The one tailed test sounds reasonable; there are clear reasons to only expect the illusion magnitude to go in one direction. But it is possible for the effect to go the other way, and the one tailed test is a less conservative test in general, and these facts make it inappropriate to use.
One other related methodological thing. The sighted controls were able to view the boxes throughout the trial, from the beginning right up until they pulled on the rope to feel the weight. The echolocators did not do this; from the Methods it seems unlikely that they were clicking all the time, just during the exploration phase of the trial. While you can get the SWI from brief exposure to the size of an object, this methodological difference might be the reason the echolocating experts only showed a weak effect. Changing this might tighten up the result.
Summary
The authors try to make it sound quite surprising that 'echolocation-derived representations of object size influence the conscious perception of the ostensibly unrelated variable of object weight' (pg 5). But perception isn't about modality (or representations, but who's counting? :). It's about information, and to the extent that sound provides information about size, there's no reason why this shouldn't induce the size-weight illusion.
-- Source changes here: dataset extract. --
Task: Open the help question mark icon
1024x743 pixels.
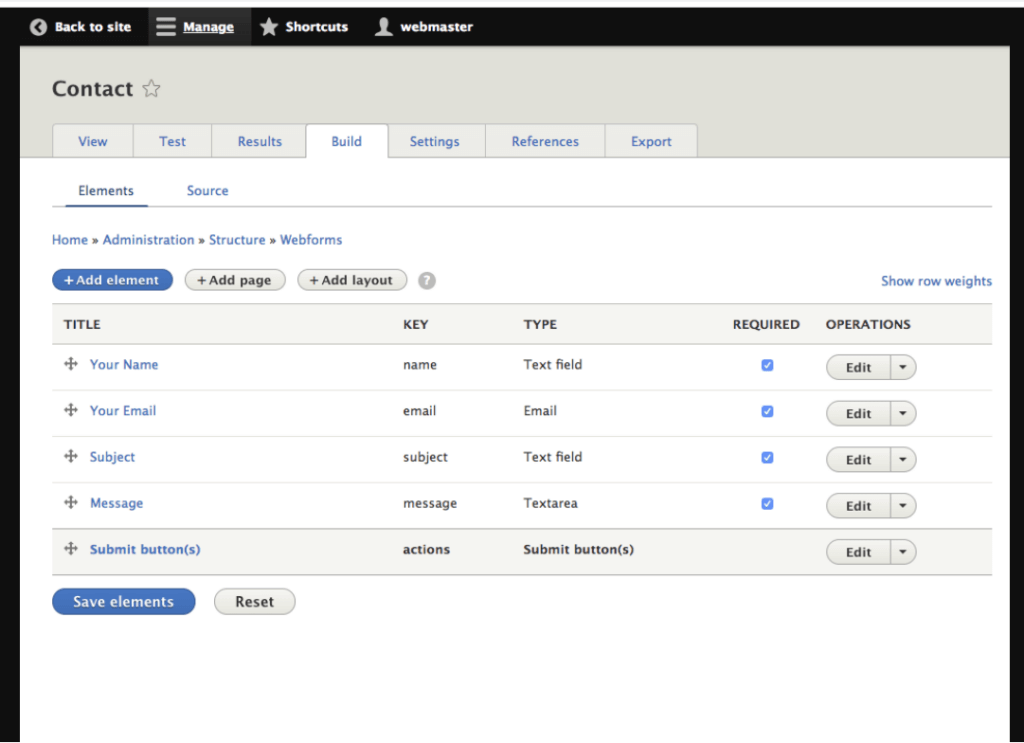Action: pos(427,280)
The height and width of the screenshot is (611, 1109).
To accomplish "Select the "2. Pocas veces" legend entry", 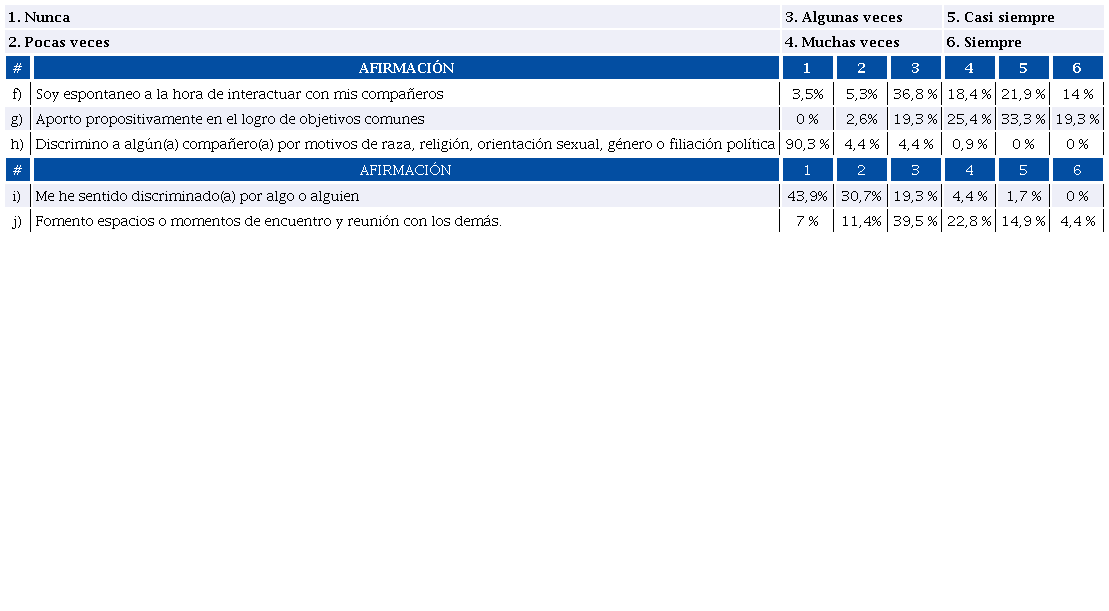I will [x=58, y=42].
Trained echolocators seem to be able to use sound to perceive their spatial layout in fairly useful detail (although the resolution of sound as a medium will affect the quality of this), so I actually think this should work and I wouldn't be all that surprised.Hopefully the authors will get a chance to tighten the methods and analyses and do this again because it's a nice result that should work and it fits nicely with ecological notions of information being primary. It will have to be them that fixes it, though, because who else has 3 trained echolocators handy? (Note: if you are or know an echolocator in the UK send them our way :)
References
Buckingham, G., Milne, J. L., Byrne, C. M., & Goodale, M. A. (2014). The Size-Weight Illusion Induced Through Human Echolocation. Psychological Science, doi:0956797614561267.